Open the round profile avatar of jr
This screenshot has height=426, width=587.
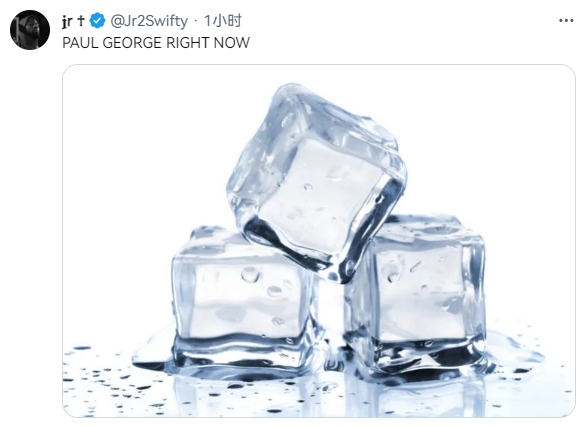click(x=30, y=30)
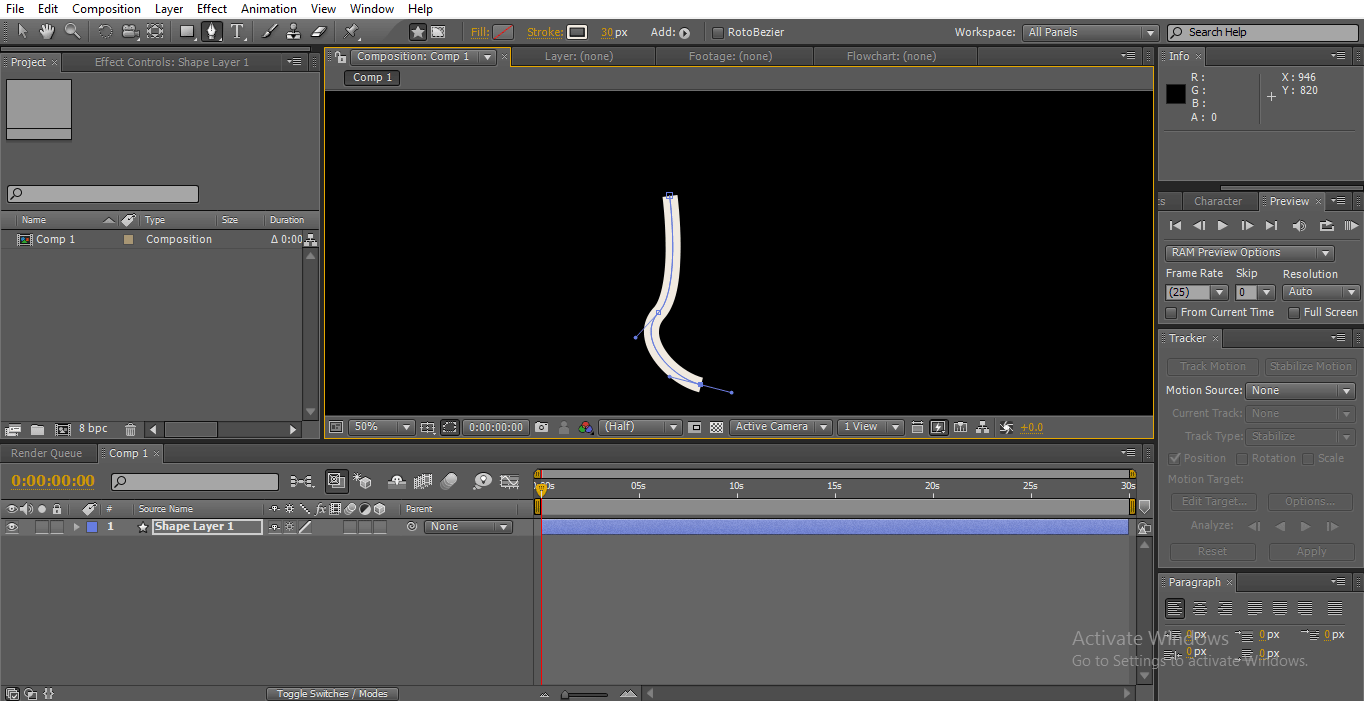The height and width of the screenshot is (701, 1364).
Task: Expand Shape Layer 1 properties triangle
Action: tap(76, 527)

TASK BRIEF: Your answer must be an exact copy of every entry, with no pictures in it.

RESULT:
Open the round profile avatar of jr
This screenshot has height=426, width=587.
click(x=30, y=30)
The height and width of the screenshot is (701, 1364).
Task: Expand Shape Layer 1 properties triangle
Action: tap(76, 527)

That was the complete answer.